Avoiding funeral scams - six tips on what to look out for when planning a funeral: Internet ScamBusters #243
Today we discuss a topic we've never talked about before: funeral scams.
We know funerals are not something most people want to think about; however, we suggest you read through this issue now and then remember to look at it again if you ever need to plan a funeral or help someone else who is making the decisions for a funeral. It can really make a big difference, especially at a very difficult time.
Rolling Over in the Grave: Three Funeral Scams
Most people would rather not think about funerals -- whether it be their own or that of a loved one. Yet knowing about funeral scams can save families from added heartache when they are already in an especially vulnerable state of mind.
The average funeral with all the extras can easily cost a family over $10,000. For many people, a funeral will be one of the most expensive purchases of their lifetime.
Though most funeral directors are compassionate people who care about grieving families, the chance to sell high ticket items like cushion-lined mahogany caskets or embalming prior to cremation are business opportunities too good for some to pass up.
The federal government protects consumers from unfair business practices with a law called The Funeral Rule. A few of its main points will help you know what to watch out for.
Casket Scam: First Impressions
One way funeral directors fatten profits is by introducing customers to their most expensive caskets first.
Industry studies have shown the average casket shopper buys one of the first three casket models they are shown and usually the one that is in the middle price range.
This means it is to the funeral director's advantage to steer customers towards showroom models first.
The Funeral Rule requires funeral homes to show customers a list of all caskets the company sells with descriptions and prices before showing any models.
The Funeral Help Program advises consumers to ask about lower priced caskets, even if they don't appear to be readily available. Some funeral homes tuck cheaper caskets away in a basement. They may even be painted "uglier" colors to seem less appealing.

-- Data segment --

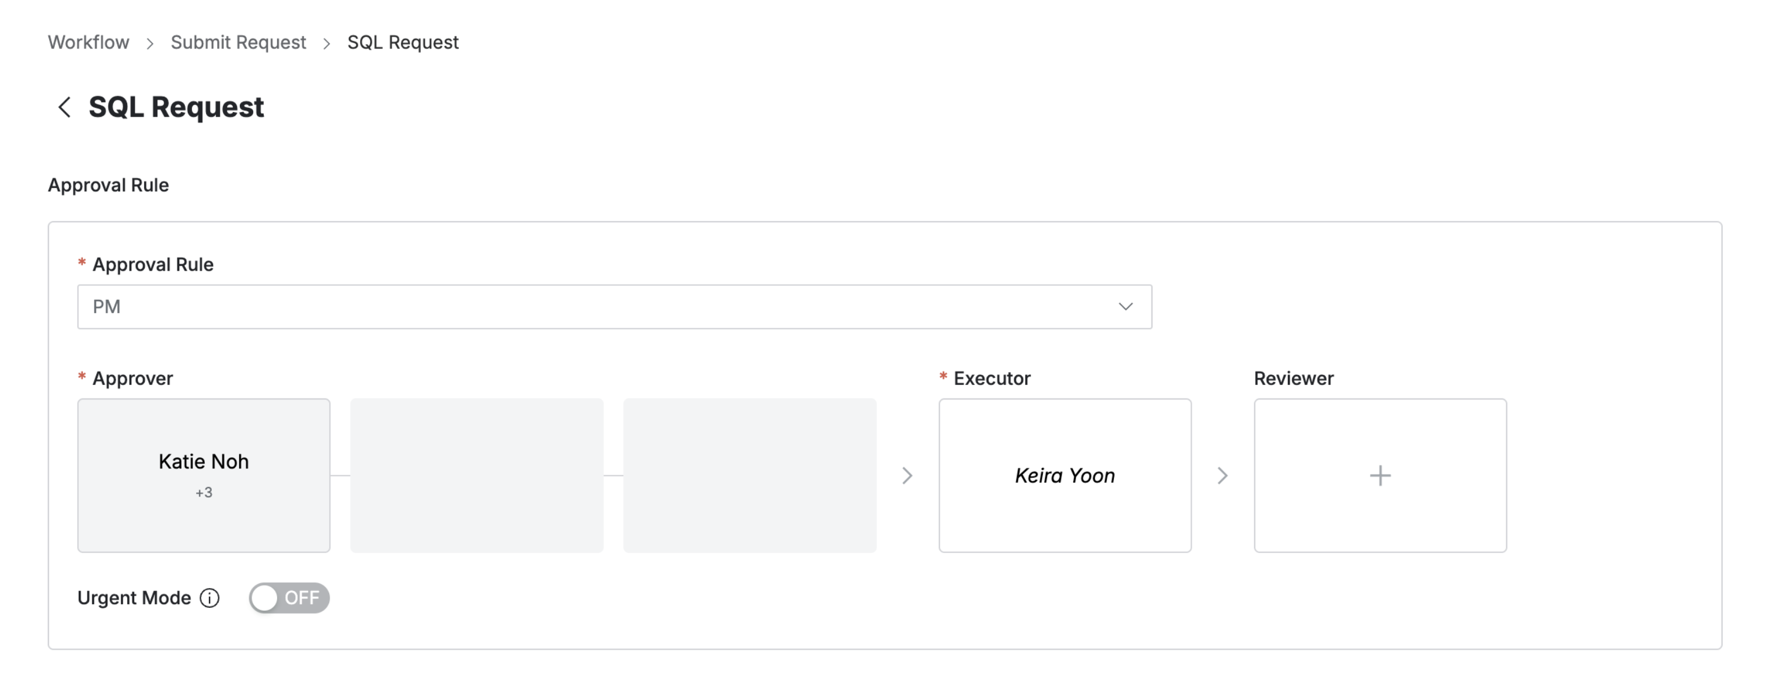Click the third empty approver slot
1767x686 pixels.
tap(750, 475)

-- Work order 1 --
According to the funeral scams article, what must funeral homes show customers before showing any casket models?
-- Work order 2 --
Return the passage of the funeral scams article from "Industry studies have" to "middle price range.", copied word for word.
Answer using only the funeral scams article, not the data.

-- Task response 1 --
A list of all caskets the company sells, with descriptions and prices.

-- Task response 2 --
Industry studies have shown the average casket shopper buys one of the first three casket models they are shown and usually the one that is in the middle price range.